How many years does it take to make a tradition? Probably not one, but would you accept an argument for 2?
This is the second year that we've had an oyster blowout at my in-laws' house the day before Thanksgiving, and I'm angling for it to become a yearly thing. They live just moments from the Gulf, and giant boxes or bags of fresh, plump, juicy oysters can be had in their local seafood places for a pittance.
Late November is the perfect time of year to stuff your gullet with oysters. For one thing, oysters from the Gulf of Mexico are firmly back in season, so worries about contracting a debilitating illness from the guys are minimized. And for another, it's the holiday season, and what could be more festive than trays and trays of oysters with a nice glass of cava, or prosecco, or muscadet?
The only problem with buying boxes of oysters is that somebody has to pop all of them open and separate them neatly from their shells. Luckily, as a group we've gotten a LOT better at this over the last few years. Logan's brother Brandon is a champ, and he showed our friend Justin the ropes. With three guys sitting in a semicircle outside shucking, the baking sheets filled up fast.
Lots of oysters and flames after the jump.
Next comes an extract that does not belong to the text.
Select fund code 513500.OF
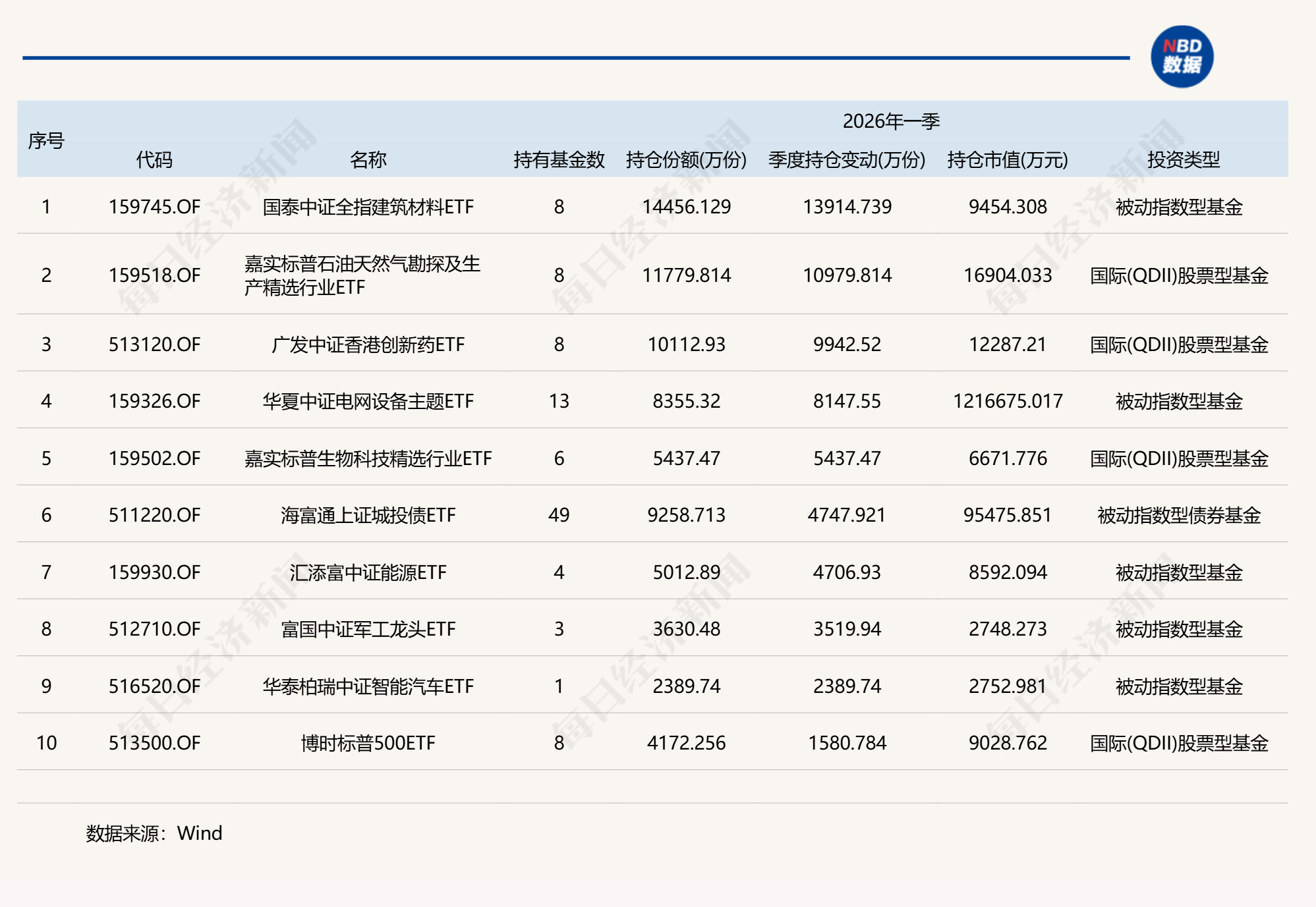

My dynamo mother in law Beth whipped up a quick cocktail sauce, and people circulated in and out of their AMAZING new kitchen (seriously, more pics with the Thanksgiving post - they did almost all the work by themselves, and it's stunning) eating oysters straight, or laying them on saltines and topping them with dabs of cocktail sauce or straight horseradish. Even my five-year-old nephew, noted lover of sushi, got in on the game.
There was also a warming, creamy squash soup, which was poured steaming into mugs and cradled in oyster-chilled hands. Just the thing after a trying journey from Austin.
With 200 oysters, we couldn't do them all raw, so out came the grill! A couple dozen went on, where Brandon grilled them and topped them with a garlic butter and handfuls of Parmesan. These oysters are inspired by the charbroiled oysters at Drago's, whose flame-grilled, buttery orbs are so good, they even convinced me to start liking cooked oysters again. The family version is as tasty as the original and often includes giant pyrotechnics.
Logan helped out a bit, but Brandon tamed the flames on his own, only burning all the hair off one arm.
The chargrilled oysters were wonderful as always, with the oysters Rockefeller (oysters topped with a ready-made cheese and greens mix my father in law GQ picked up at the oyster shack and then grilled by the erstwhile Brandon) a very, very close second. And of course, there were more raw ones to be eaten!
Fresh sweet gulf oysters - what a treat. We downed all of these and drank a good bit of wine, and then, exhausted by our 11-hour drive, we fell over. The next day would be starting bright and semi-early, with lots and lots (and lots) of Thanksgiving cooking to do.